基金supported by Natural Science Foundation of Jiangsu Province(BK20130445)National Natural Science foundation of China(No.31302042)
文摘Objective Inactivated Sendai virus particle [hemagglutinating virus of Japan envelope (HVJ-E)] has a potential oncolytic effect due to its ability to induce apoptosis in tumor cells. However, the molecular mechanism of apoptosis induction in cancer cells mediated by HVJ-E has not been fully elucidated. This paper aims to investigate the underlying mechanism of apoptosis induction by HVJ-E in prostate cancer cells (PC3). Methods PC3 cells were treated with HVJ-E at various MOI, and then interferon-β(IFN-β) production, and the cell viability and apoptosis were detected by ELISA, MTl--based assay and flow cytometry, respectively. Next, the roles of Jak-Stat, MAPK and Akt pathways played in HVJ-E-induced apoptosis in PC3 cells were analyzed by immunoblot assay. To further evaluate the cytotoxic effect of HVJ-E on PC3 cells, HVJ-E was intratumorally injected into prostate cancers on BALB/c-nude mice, and the tumor volume was monitored for 36 days. Results HVJ-E induced iFN-β production and activated Jak-Stat signaling pathway, which resulted in the activation of caspase-8, caspase-3, and PARP in PC3 prostate cancer cells post HVJ-E treatment.

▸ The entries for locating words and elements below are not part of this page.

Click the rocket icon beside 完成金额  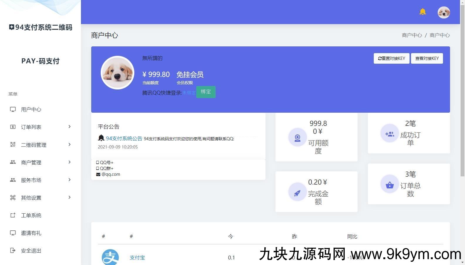point(297,192)

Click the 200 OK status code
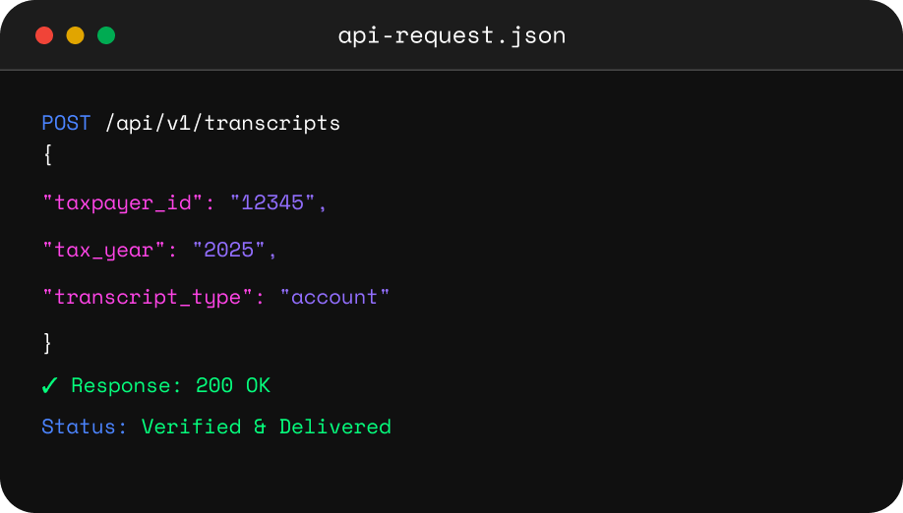point(233,386)
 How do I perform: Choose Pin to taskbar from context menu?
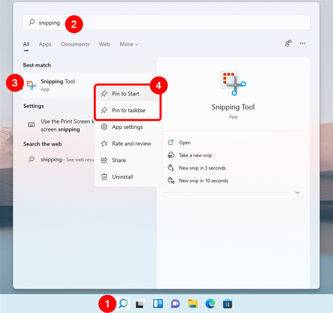click(128, 111)
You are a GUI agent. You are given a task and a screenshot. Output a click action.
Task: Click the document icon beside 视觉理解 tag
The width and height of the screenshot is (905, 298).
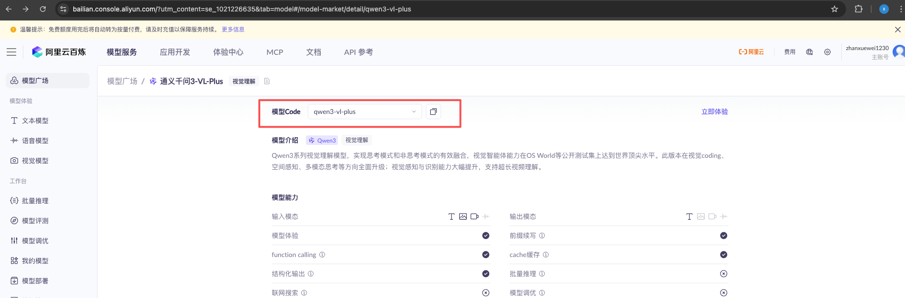[267, 82]
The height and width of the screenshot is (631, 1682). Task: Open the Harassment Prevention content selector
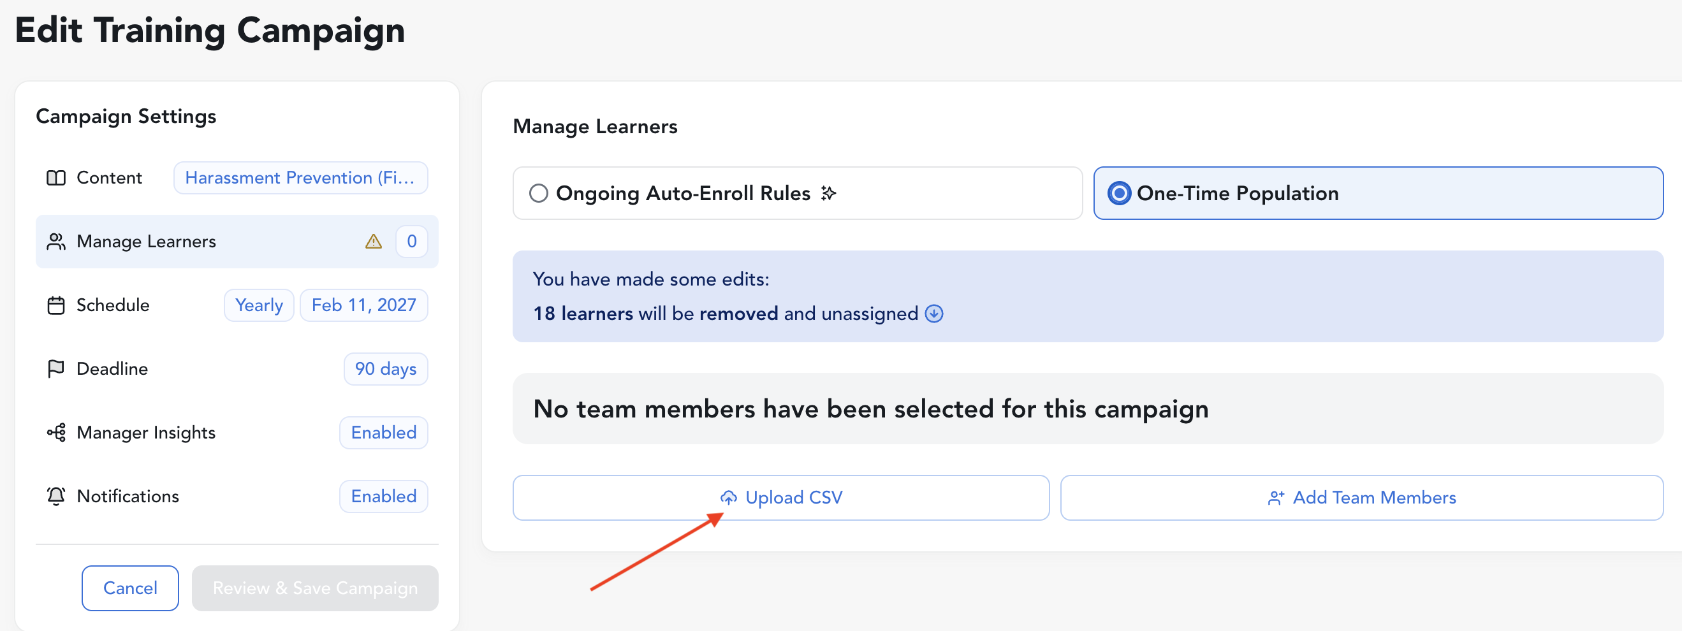coord(300,177)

Furthermore, we observed for the first time that p38 and Jnk MAPKs in PC3 cells contributed to HVJ-E-induced apoptosis. In addition, intratumoral HVJ-E treatment displayed a direct inhibitory effect in an in vivo BALB/c nude mouse prostate cancer model. Conclusion Our findings have provided novel insights into the underlying mechanisms by which HVJ-E induces apoptosis in tumor cells.